Assignment: Continue the passage below on catalysts and chemical reactions, starting right after its last sentence.

When you use laundry detergent to get rid of a stain on a shirt, you are watching a catalyst in action during a chemical reaction. Detergents have enzymes, which are catalysts that break up dirt and other stains on clothing. Although they help clean people’s favorite outfits, they are not the only examples of powerful catalysts.
TL;DR (Too Long; Didn't Read)
A catalyst accelerates a chemical reaction. The catalyst remains unchanged after the reaction.
The Effect of a Catalyst on a Chemical Reaction
A catalyst affects a chemical reaction by accelerating it. It also offers an alternative way for the reaction to happen that lowers the amount of energy needed. Reactions require activation energy to start, and catalysts can help. However, catalysts survive the reactions unchanged.

Information given:

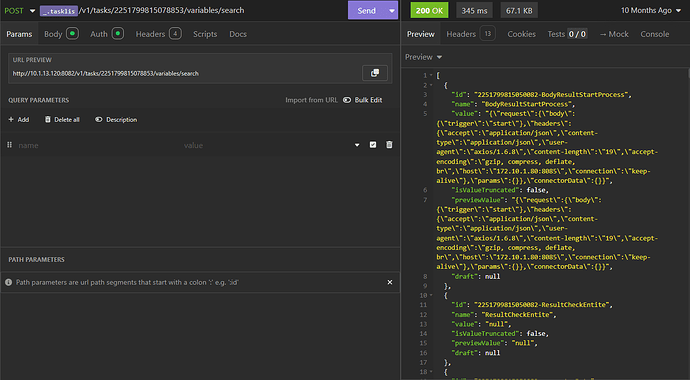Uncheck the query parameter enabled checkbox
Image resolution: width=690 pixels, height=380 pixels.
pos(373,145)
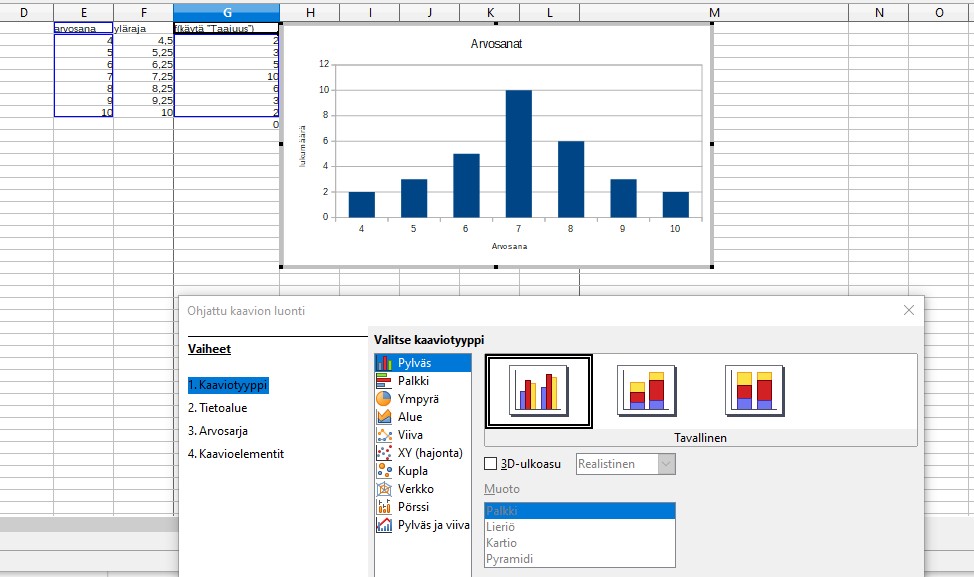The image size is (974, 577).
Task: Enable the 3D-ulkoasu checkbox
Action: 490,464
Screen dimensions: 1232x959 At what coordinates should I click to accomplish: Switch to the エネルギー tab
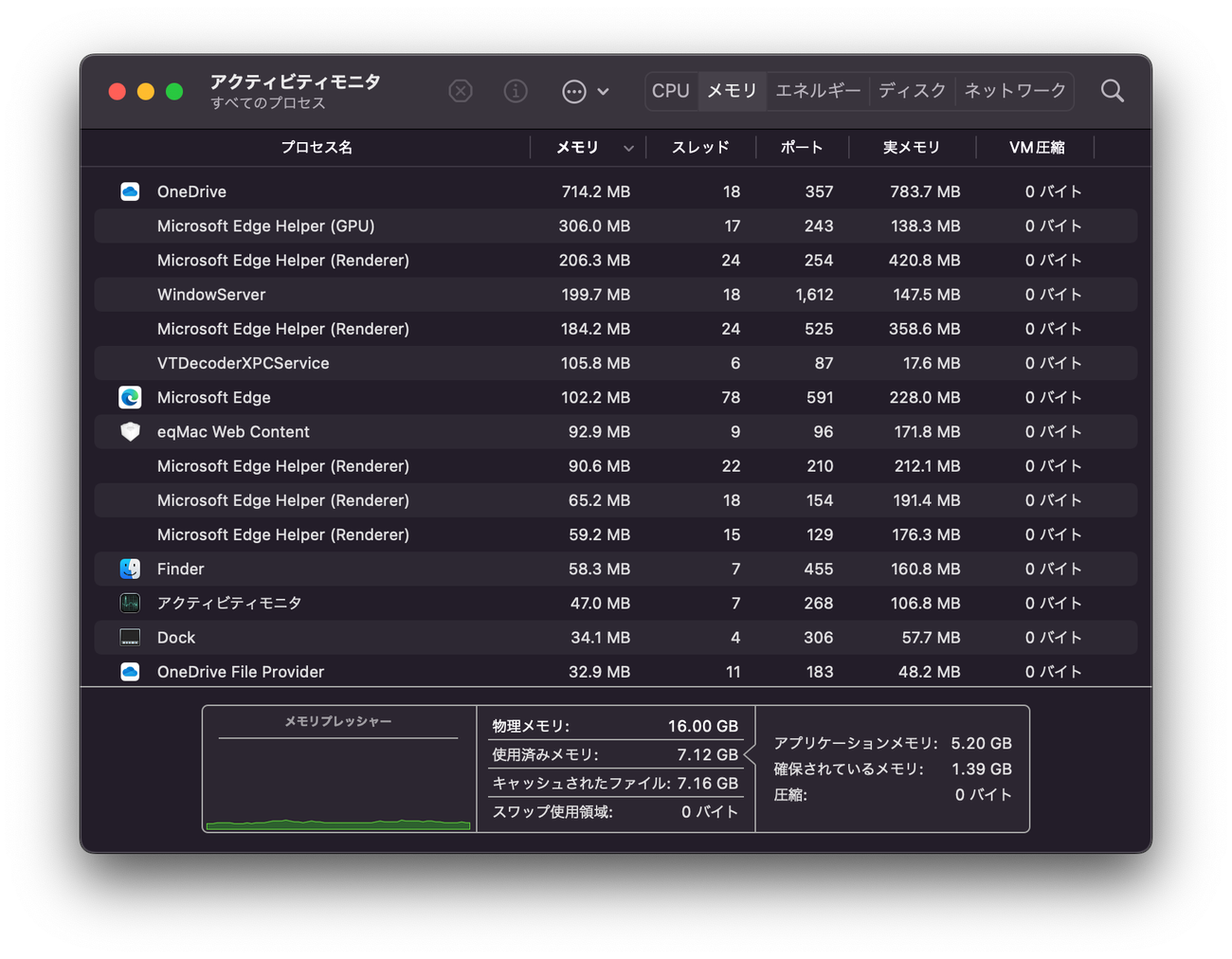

==

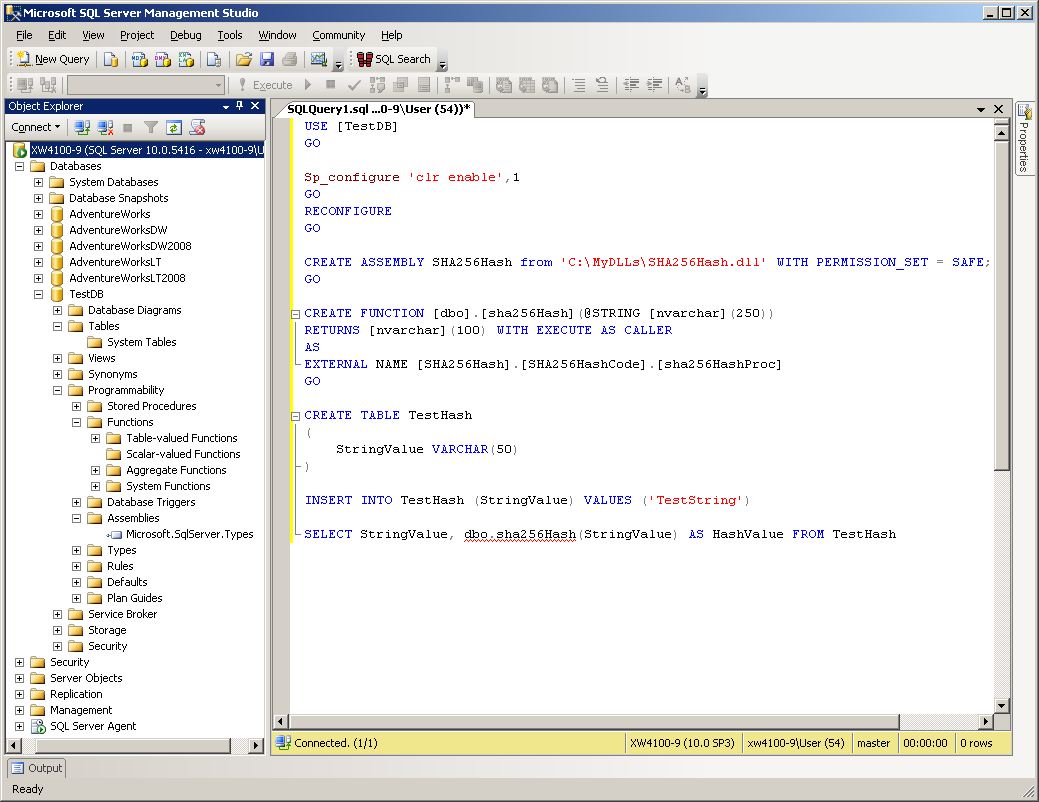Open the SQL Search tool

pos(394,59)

Expected answer:
Two Ways Catalysts Affect a Chemical Reaction
The two main ways catalysts affect chemical reactions are by creating a way to lower activation energy or by changing how the reaction happens. They can lower the energy of the transition state, so the overall activation energy needed for the reaction decreases, or they can alter the mechanisms of a reaction and thus change the transition state.
Catalysts do their jobs in different ways. One option is for these substances to allow the reactant molecules to break their bonds and form new ones with the catalysts. These bonds are not permanent, so the catalysts can survive the reactions unchanged. Another way catalysts work is by changing the configuration of the reactants and weakening their bonds.
Examples of Catalysts in Chemical Reactions
Two types of catalysts are homogeneous and heterogeneous. Homogeneous catalysts exist in the same phase as the reactants in the chemical reaction. For example, if the reactants are gases, then the catalyst is also a gas. Heterogeneous catalysts are in a different phase than the reactants. For example, the reactants may be solid, but the catalyst is a liquid.
Enzymes are a typical example of a biological catalyst. These proteins can fold in different ways to help reactions by binding reactants. Catalysts can help hydrolyze sucrose or table sugar. Invertase is an enzyme that helps break down sucrose: sucrose + H2O yields glucose + fructose.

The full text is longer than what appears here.